Why did Rome persecute Christians? And why is it the popular concept of this time that it was an Era of Martyrs?

It’s best to get at this by backing up a bit to consider Rome’s attitude toward religion. And how are we to do that pray-tell? For attitudes toward religion vary from person to person, and time to time. Among the ancients; Roman, Greek, Jew, Parthian, or whatever, there were those who were devout, the profane, and a whole spread of shades of piety from one end of the religious spectrum to the other. What we’re considering here is the basic Roman civic approach to religion.

It might surprise the modern student to learn that political leaders of Rome served a religious function that was part & parcel of their political task. Their civic duties included cultic rituals. Roman religion was heavily invested in public ceremonies and sacrifices. Personally held religious beliefs weren’t as important as most modern religions regard them. What was important, pre-eminently so, was the possession of pietas. Pietas was religious duty. It meant honoring the sacred Roman traditions in the accepted way. The English word piety is derived from Pietas. But piety wasn’t an option for any Roman who desired to climb the political ranks. It was an absolute essential and something to be demonstrated publicly.

Pietas was THE distinguishing virtue of Rome’s founding hero, Aeneas, who’s given the epithet of “pius” by Virgil in the Aeneid. Cicero elevated pietas to the place Christians would later assign Agape. It was the duty a good Roman was to show to the gods and his fellow man. And by doing so, ensured the safety and prosperity of the State.

Romans of the 2nd C BC to the 4th AD saw themselves as owing a debt of gratitude to their ancestors who embodied the virtues they treasured. It seems our time isn’t the only one that looks to a past Golden Age of yesteryear when “all the women were strong and the men were good-looking.” Romans assigned themselves a custodial roll in preserving the traditions of their ancestors. And not just theirs. They expanded that custody over the traditions of those they conquered.

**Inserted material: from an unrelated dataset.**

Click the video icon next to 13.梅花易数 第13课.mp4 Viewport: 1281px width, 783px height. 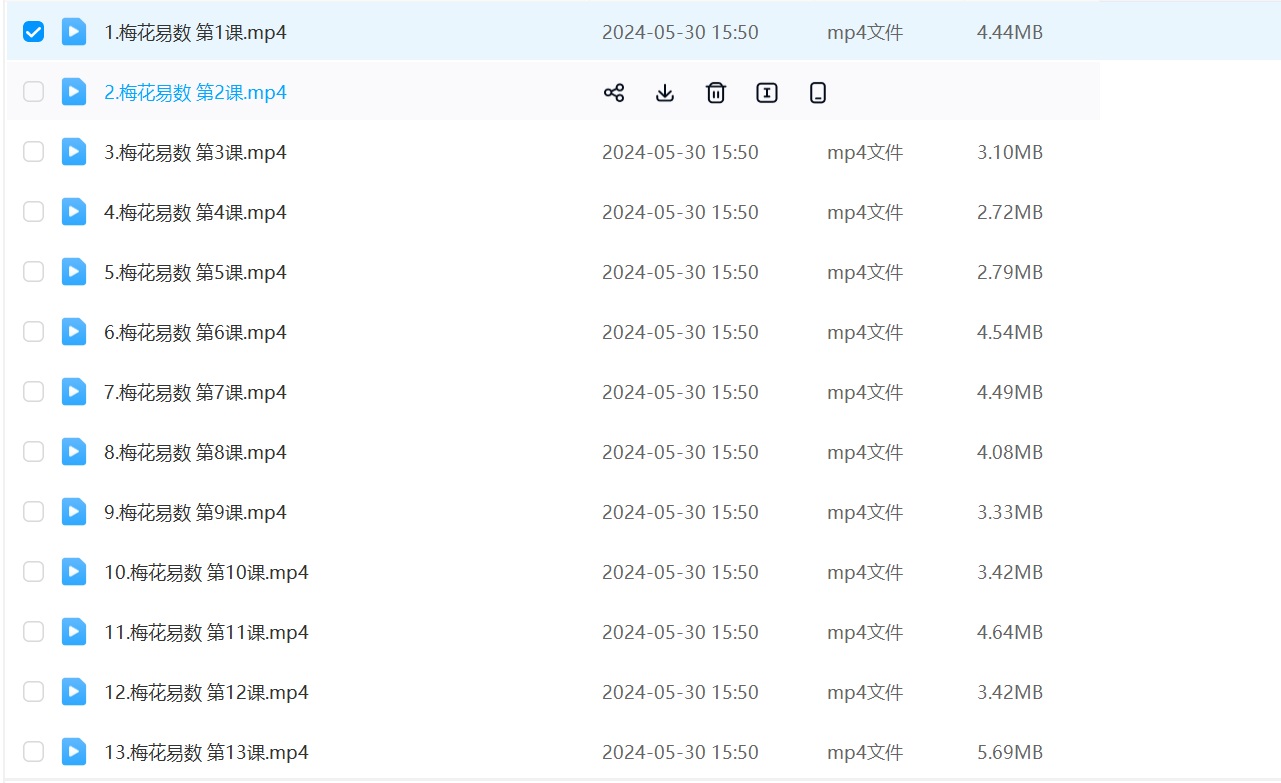pos(74,752)

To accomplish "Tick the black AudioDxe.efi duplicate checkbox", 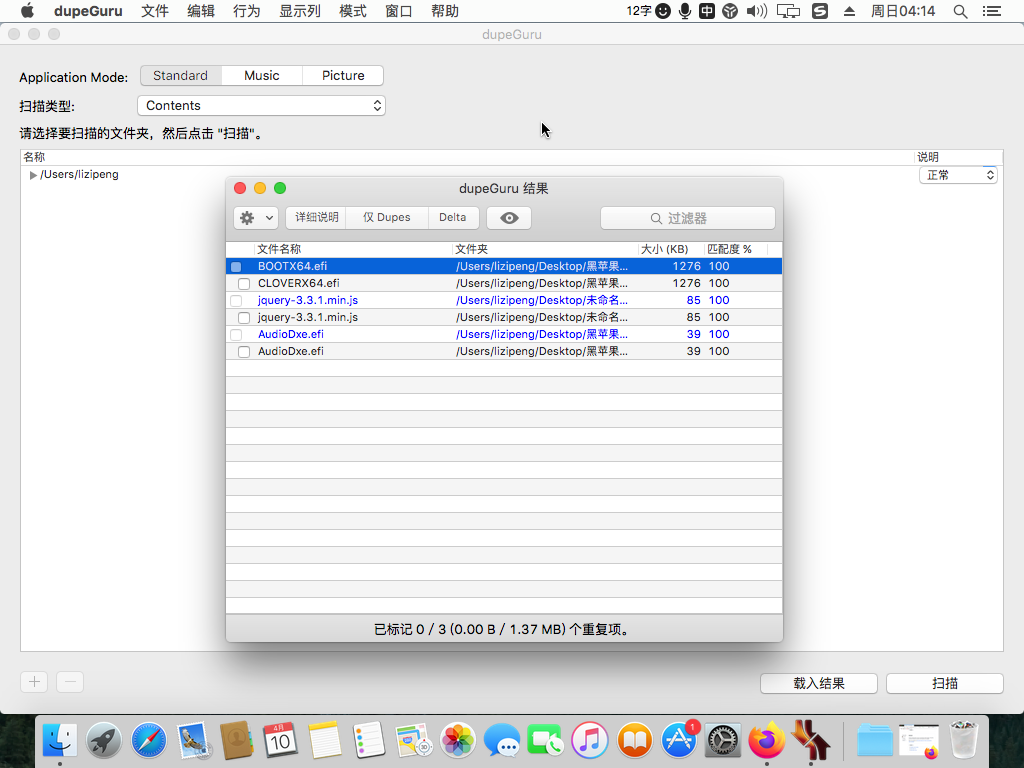I will 244,352.
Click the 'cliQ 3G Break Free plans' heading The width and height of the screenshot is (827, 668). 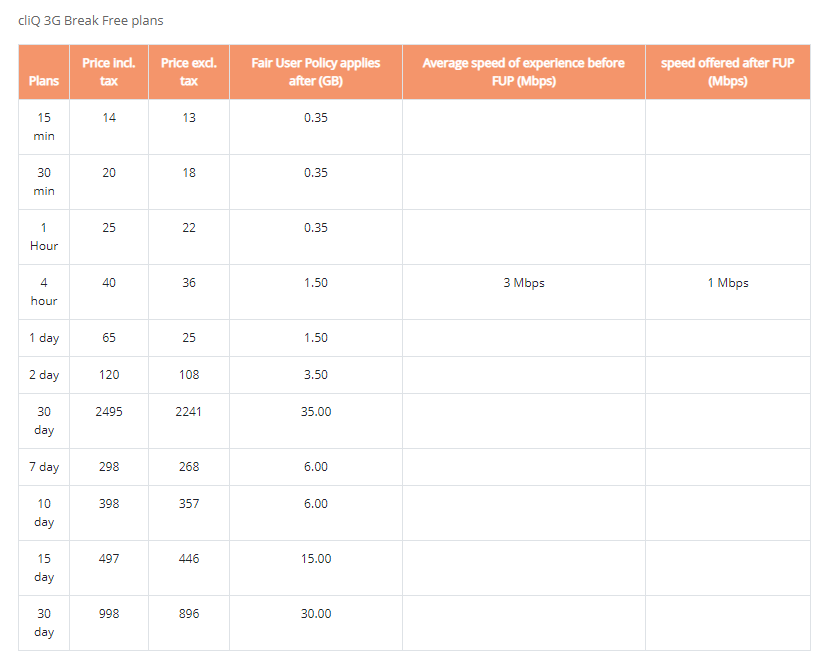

So though they despised the Jewish religion for its seeming irreligious monotheism and refusal to cast Yahweh’s form – because it was an ancient belief, it came under their protection, as did several other Eastern faiths that were too divergent from that of the Greeks and Romans to allow for inclusion in the Roman pantheon.

Christianity was different. It was originally regarded by Rome as a Jewish reform movement; something Jewish leaders would have to deal with within their esoteric and opaque system.

What worried Rome was the rapidity by which the new faith grew. That, and it defied some of Rome’s most cherished ideas about how religion ought to be conducted. Rome was all about the PUBLIC display of ritual. Religion was a community thing. Christians, on the other hand, were secretive. They conducted their services in private and were reluctant to talk publicly about what they did behind closed doors. That reluctance owed to the wild & salacious rumors spread by critics. Calumny began early for Christians. In some places, Jewish opponents, jealous at the success of Christian evangelism, twisted aspects of the Christian message into accusations and whispered them in the ears of officials. Things like, Christians practiced cannibalism, because of the Lord’s Table. It was said they were incestuous, because they held what were called “Love Feasts” where they referred to each other as “brother and sister.” And most damning, was the pagan perception that Christians were in reality practical-atheists. That charge is incomprehensible to modern believers contending with the likes of Dawkins & Harris and their New Atheist compatriots. But in the early centuries, Christians were regarded by their pagan neighbors as atheists precisely because they believed in only ONE God, rather than a plethora.

Though believers tried to dispel these damning mis-conceptions, they lived on. As has been said; A lie travels half-way round the world before truth has put its shoes on. So Christians sequestered themselves behind closed doors and met in secret to conduct their clandestine meetings.

The popular Roman mentality toward religion was that it needed to be practiced in public as an expression of the community’s devotion to the gods, who’d reward this public piety with divine favor. It was relatively easy for them to accept the faiths of those they conquered since they already believed in a multiplicity of deities. What matter that there were now a few more?

That policy of tolerance for the religions of their conquests was sorely tried when it came to the Jews. Though many Romans despised the monotheism of Judaism, toleration was begrudgingly given simply on the basis of the antiquity of the Jewish faith. That toleration was strained to the breaking point under the reign of the mad Emperor Caligula who demanded to be worshipped as a god. Then after the First Jewish–Roman War of AD 66-73, the Jews were allowed to practice their religion only so long as they paid a new tax, the “fiscus Judaicus” ON TOP OF the exorbitant taxes that had sparked their revolt in the first place.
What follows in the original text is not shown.